__The task__: Set down, exactly and with nothing added, the lines running from the one that holds "The height and" to the final line of the records. Pictures stay out of the copy.

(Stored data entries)
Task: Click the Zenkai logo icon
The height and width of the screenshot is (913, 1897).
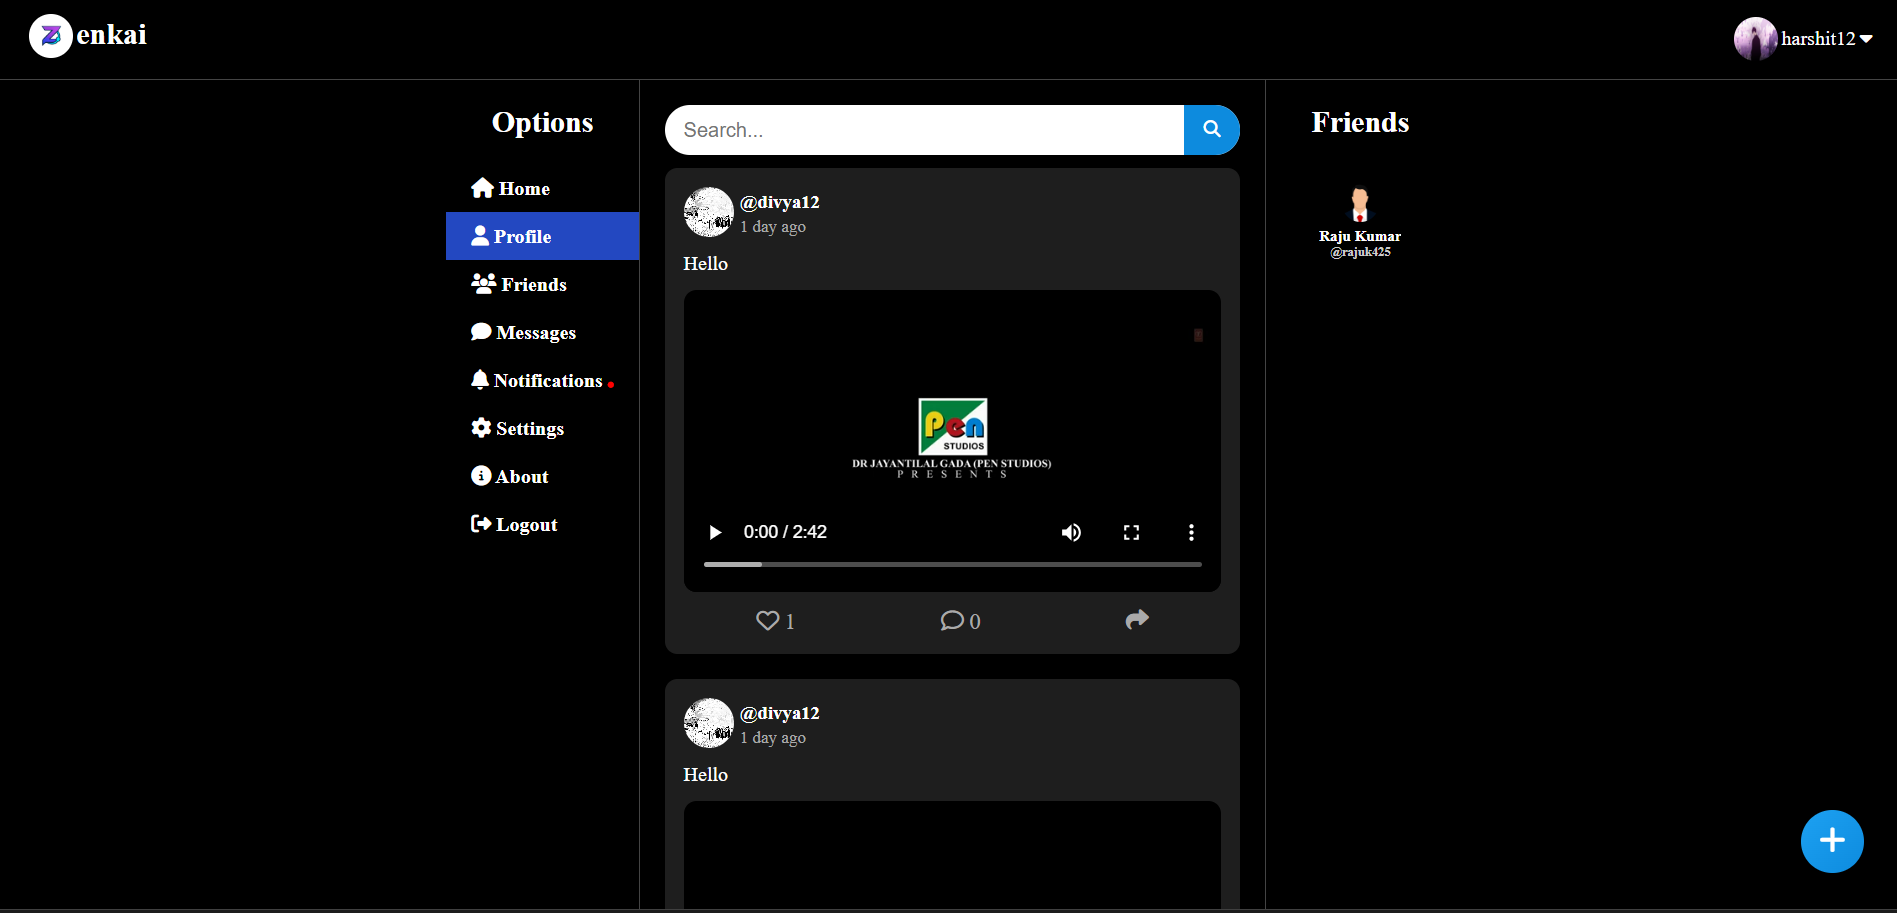Action: point(51,36)
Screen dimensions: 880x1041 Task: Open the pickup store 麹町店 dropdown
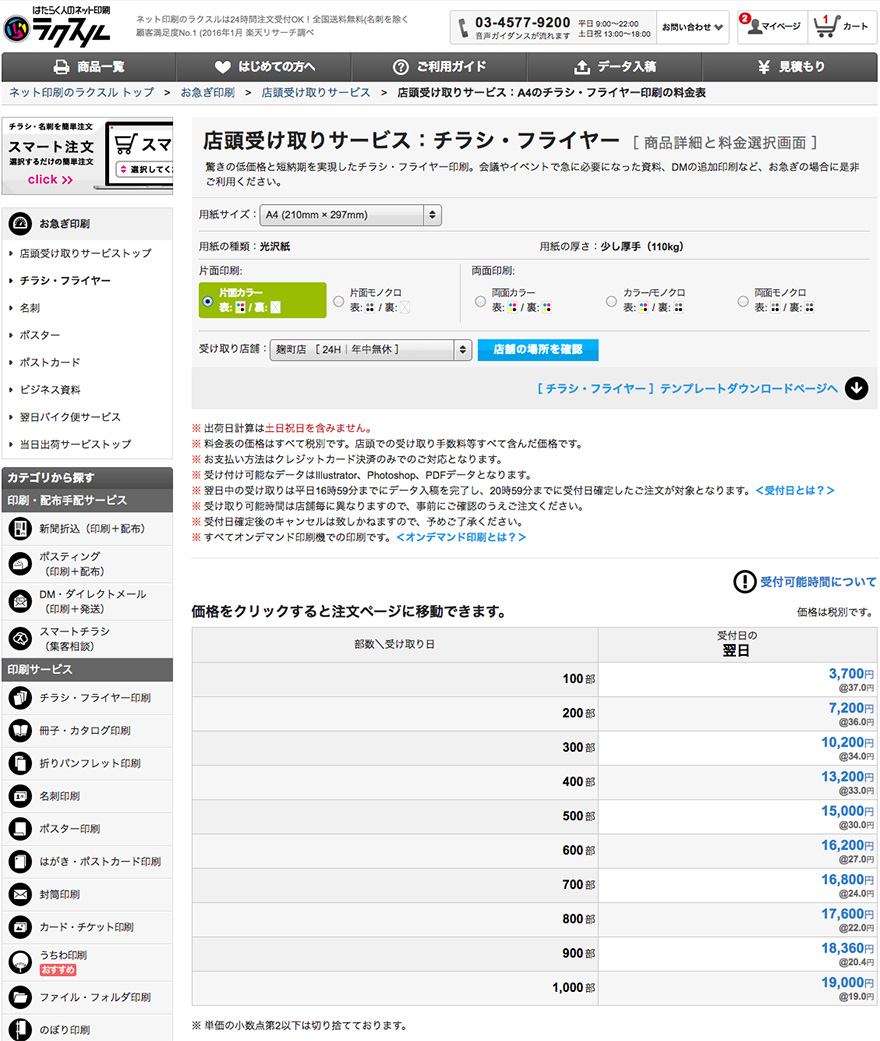pos(371,350)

__Output for this exercise__:
The height and width of the screenshot is (913, 1897).
Action: point(51,36)
Screen dimensions: 880x1041 Task: Open the pickup store 麹町店 dropdown
pos(371,350)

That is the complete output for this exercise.